## WHAT IS NEEDED
Copy out every one of the rows below, swapping "How do I perform:" for "How can I do this:" each time it occurs and keeping everything else the same.

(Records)

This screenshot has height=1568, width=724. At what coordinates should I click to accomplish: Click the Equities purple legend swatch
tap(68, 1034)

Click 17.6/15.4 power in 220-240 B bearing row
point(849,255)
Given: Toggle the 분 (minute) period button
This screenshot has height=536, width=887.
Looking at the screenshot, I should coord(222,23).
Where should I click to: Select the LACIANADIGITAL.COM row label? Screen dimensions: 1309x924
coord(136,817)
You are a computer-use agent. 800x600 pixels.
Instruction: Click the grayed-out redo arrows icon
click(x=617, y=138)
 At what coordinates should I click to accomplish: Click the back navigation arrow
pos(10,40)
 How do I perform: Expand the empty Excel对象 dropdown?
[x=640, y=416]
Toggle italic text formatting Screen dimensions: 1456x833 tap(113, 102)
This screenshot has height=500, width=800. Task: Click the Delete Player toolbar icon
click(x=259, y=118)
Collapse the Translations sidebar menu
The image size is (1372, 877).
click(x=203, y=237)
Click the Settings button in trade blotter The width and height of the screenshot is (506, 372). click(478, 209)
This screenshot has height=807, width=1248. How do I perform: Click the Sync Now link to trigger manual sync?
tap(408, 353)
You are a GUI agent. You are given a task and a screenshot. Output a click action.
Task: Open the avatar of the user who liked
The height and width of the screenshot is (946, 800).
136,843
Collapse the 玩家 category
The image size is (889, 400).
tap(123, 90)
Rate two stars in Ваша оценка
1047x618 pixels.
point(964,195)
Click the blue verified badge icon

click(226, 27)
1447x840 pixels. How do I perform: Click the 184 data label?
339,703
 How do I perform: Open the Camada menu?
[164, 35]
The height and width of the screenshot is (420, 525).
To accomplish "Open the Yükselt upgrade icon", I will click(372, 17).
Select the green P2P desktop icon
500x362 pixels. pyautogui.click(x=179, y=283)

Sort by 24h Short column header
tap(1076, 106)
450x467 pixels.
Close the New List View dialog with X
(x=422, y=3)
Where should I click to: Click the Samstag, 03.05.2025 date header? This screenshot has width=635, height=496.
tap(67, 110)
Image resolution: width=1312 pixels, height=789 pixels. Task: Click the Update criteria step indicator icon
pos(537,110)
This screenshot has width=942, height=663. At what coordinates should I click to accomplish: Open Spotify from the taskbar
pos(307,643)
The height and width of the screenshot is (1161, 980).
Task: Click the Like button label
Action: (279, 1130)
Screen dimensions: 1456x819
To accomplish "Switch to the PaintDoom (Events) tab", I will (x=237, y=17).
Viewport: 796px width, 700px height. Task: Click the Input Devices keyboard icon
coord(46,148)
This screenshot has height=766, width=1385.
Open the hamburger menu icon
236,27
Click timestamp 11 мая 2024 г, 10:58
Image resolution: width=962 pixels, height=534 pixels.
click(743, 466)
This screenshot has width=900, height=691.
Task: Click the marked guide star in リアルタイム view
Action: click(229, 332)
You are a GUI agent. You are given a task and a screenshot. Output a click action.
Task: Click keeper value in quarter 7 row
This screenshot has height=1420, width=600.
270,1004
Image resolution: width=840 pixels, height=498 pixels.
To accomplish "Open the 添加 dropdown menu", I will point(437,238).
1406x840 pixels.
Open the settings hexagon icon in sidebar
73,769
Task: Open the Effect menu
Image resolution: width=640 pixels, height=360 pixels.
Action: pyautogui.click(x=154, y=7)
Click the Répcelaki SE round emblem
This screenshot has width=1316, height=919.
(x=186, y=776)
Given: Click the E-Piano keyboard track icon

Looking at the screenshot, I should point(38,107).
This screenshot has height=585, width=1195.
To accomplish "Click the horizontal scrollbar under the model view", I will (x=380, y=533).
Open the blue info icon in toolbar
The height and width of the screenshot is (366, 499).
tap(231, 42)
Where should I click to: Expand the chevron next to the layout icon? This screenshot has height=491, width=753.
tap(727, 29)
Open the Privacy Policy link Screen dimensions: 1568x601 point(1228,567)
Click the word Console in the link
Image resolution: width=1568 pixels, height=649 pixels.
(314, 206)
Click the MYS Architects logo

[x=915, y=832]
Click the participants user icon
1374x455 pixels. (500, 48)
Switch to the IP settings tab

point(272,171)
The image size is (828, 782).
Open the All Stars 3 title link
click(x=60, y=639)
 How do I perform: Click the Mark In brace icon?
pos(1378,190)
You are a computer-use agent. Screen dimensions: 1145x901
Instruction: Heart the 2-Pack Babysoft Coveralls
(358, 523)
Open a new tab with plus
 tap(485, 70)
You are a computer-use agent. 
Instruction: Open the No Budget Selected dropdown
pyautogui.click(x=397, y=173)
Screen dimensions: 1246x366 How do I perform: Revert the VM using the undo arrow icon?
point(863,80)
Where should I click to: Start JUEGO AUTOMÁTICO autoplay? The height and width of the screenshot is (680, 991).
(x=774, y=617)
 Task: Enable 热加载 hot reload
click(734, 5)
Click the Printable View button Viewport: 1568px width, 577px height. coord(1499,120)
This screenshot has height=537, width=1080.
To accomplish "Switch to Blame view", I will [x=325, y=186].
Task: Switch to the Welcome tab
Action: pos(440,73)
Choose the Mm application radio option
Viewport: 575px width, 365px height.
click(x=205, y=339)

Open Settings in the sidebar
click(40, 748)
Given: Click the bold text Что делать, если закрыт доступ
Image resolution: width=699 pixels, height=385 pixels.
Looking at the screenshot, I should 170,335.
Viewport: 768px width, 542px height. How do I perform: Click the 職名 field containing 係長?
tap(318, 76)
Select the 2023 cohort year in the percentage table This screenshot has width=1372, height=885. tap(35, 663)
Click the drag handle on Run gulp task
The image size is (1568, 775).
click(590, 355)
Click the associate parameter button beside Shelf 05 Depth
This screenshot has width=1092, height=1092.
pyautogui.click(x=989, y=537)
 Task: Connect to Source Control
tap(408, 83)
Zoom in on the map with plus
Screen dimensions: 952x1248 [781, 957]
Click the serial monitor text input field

## RESPONSE TO THE TASK
This screenshot has height=1568, width=724. At what coordinates should I click to accomplish: Click the Equities purple legend swatch
tap(68, 1034)

Click 17.6/15.4 power in 220-240 B bearing row
point(849,255)
Given: Toggle the 분 (minute) period button
This screenshot has height=536, width=887.
Looking at the screenshot, I should coord(222,23).
Where should I click to: Select the LACIANADIGITAL.COM row label? Screen dimensions: 1309x924
coord(136,817)
You are a computer-use agent. 800x600 pixels.
Instruction: Click the grayed-out redo arrows icon
click(x=617, y=138)
 At what coordinates should I click to accomplish: Click the back navigation arrow
pos(10,40)
 How can I do this: Expand the empty Excel对象 dropdown?
[x=640, y=416]
Toggle italic text formatting Screen dimensions: 1456x833 tap(113, 102)
This screenshot has height=500, width=800. Task: Click the Delete Player toolbar icon
click(x=259, y=118)
Collapse the Translations sidebar menu
The image size is (1372, 877).
click(x=203, y=237)
Click the Settings button in trade blotter The width and height of the screenshot is (506, 372). click(478, 209)
This screenshot has height=807, width=1248. How can I do this: Click the Sync Now link to trigger manual sync?
tap(408, 353)
You are a GUI agent. You are given a task and a screenshot. Output a click action.
Task: Open the avatar of the user who liked
The height and width of the screenshot is (946, 800).
136,843
Collapse the 玩家 category
The image size is (889, 400).
tap(123, 90)
Rate two stars in Ваша оценка
1047x618 pixels.
point(964,195)
Click the blue verified badge icon

click(226, 27)
1447x840 pixels. How can I do this: Click the 184 data label?
339,703
 How can I do this: Open the Camada menu?
[164, 35]
The height and width of the screenshot is (420, 525).
To accomplish "Open the Yükselt upgrade icon", I will click(372, 17).
Select the green P2P desktop icon
500x362 pixels. pyautogui.click(x=179, y=283)

Sort by 24h Short column header
tap(1076, 106)
450x467 pixels.
Close the New List View dialog with X
(x=422, y=3)
Where should I click to: Click the Samstag, 03.05.2025 date header? This screenshot has width=635, height=496.
tap(67, 110)
Image resolution: width=1312 pixels, height=789 pixels. Task: Click the Update criteria step indicator icon
pos(537,110)
This screenshot has width=942, height=663. At what coordinates should I click to accomplish: Open Spotify from the taskbar
pos(307,643)
The height and width of the screenshot is (1161, 980).
Task: Click the Like button label
Action: (279, 1130)
Screen dimensions: 1456x819
To accomplish "Switch to the PaintDoom (Events) tab", I will (x=237, y=17).
Viewport: 796px width, 700px height. Task: Click the Input Devices keyboard icon
coord(46,148)
This screenshot has height=766, width=1385.
Open the hamburger menu icon
236,27
Click timestamp 11 мая 2024 г, 10:58
Image resolution: width=962 pixels, height=534 pixels.
click(743, 466)
This screenshot has width=900, height=691.
Task: Click the marked guide star in リアルタイム view
Action: click(229, 332)
You are a GUI agent. You are given a task and a screenshot. Output a click action.
Task: Click keeper value in quarter 7 row
This screenshot has height=1420, width=600.
270,1004
Image resolution: width=840 pixels, height=498 pixels.
To accomplish "Open the 添加 dropdown menu", I will point(437,238).
1406x840 pixels.
Open the settings hexagon icon in sidebar
73,769
Task: Open the Effect menu
Image resolution: width=640 pixels, height=360 pixels.
Action: pyautogui.click(x=154, y=7)
Click the Répcelaki SE round emblem
This screenshot has width=1316, height=919.
(x=186, y=776)
Given: Click the E-Piano keyboard track icon

Looking at the screenshot, I should point(38,107).
This screenshot has height=585, width=1195.
To accomplish "Click the horizontal scrollbar under the model view", I will (x=380, y=533).
Open the blue info icon in toolbar
The height and width of the screenshot is (366, 499).
tap(231, 42)
Where should I click to: Expand the chevron next to the layout icon? This screenshot has height=491, width=753.
tap(727, 29)
Open the Privacy Policy link Screen dimensions: 1568x601 point(1228,567)
Click the word Console in the link
Image resolution: width=1568 pixels, height=649 pixels.
(314, 206)
Click the MYS Architects logo

[x=915, y=832]
Click the participants user icon
1374x455 pixels. (500, 48)
Switch to the IP settings tab

point(272,171)
The image size is (828, 782).
Open the All Stars 3 title link
click(x=60, y=639)
 How can I do this: Click the Mark In brace icon?
pos(1378,190)
You are a computer-use agent. Screen dimensions: 1145x901
Instruction: Heart the 2-Pack Babysoft Coveralls
(358, 523)
Open a new tab with plus
 tap(485, 70)
You are a computer-use agent. 
Instruction: Open the No Budget Selected dropdown
pyautogui.click(x=397, y=173)
Screen dimensions: 1246x366 How can I do this: Revert the VM using the undo arrow icon?
point(863,80)
Where should I click to: Start JUEGO AUTOMÁTICO autoplay? The height and width of the screenshot is (680, 991).
(x=774, y=617)
 Task: Enable 热加载 hot reload
click(734, 5)
Click the Printable View button Viewport: 1568px width, 577px height. coord(1499,120)
This screenshot has height=537, width=1080.
To accomplish "Switch to Blame view", I will [x=325, y=186].
Task: Switch to the Welcome tab
Action: pos(440,73)
Choose the Mm application radio option
Viewport: 575px width, 365px height.
click(x=205, y=339)

Open Settings in the sidebar
click(40, 748)
Given: Click the bold text Что делать, если закрыт доступ
Image resolution: width=699 pixels, height=385 pixels.
Looking at the screenshot, I should 170,335.
Viewport: 768px width, 542px height. How can I do this: Click the 職名 field containing 係長?
tap(318, 76)
Select the 2023 cohort year in the percentage table This screenshot has width=1372, height=885. tap(35, 663)
Click the drag handle on Run gulp task
The image size is (1568, 775).
click(590, 355)
Click the associate parameter button beside Shelf 05 Depth
This screenshot has width=1092, height=1092.
pyautogui.click(x=989, y=537)
 Task: Connect to Source Control
tap(408, 83)
Zoom in on the map with plus
Screen dimensions: 952x1248 [781, 957]
Click the serial monitor text input field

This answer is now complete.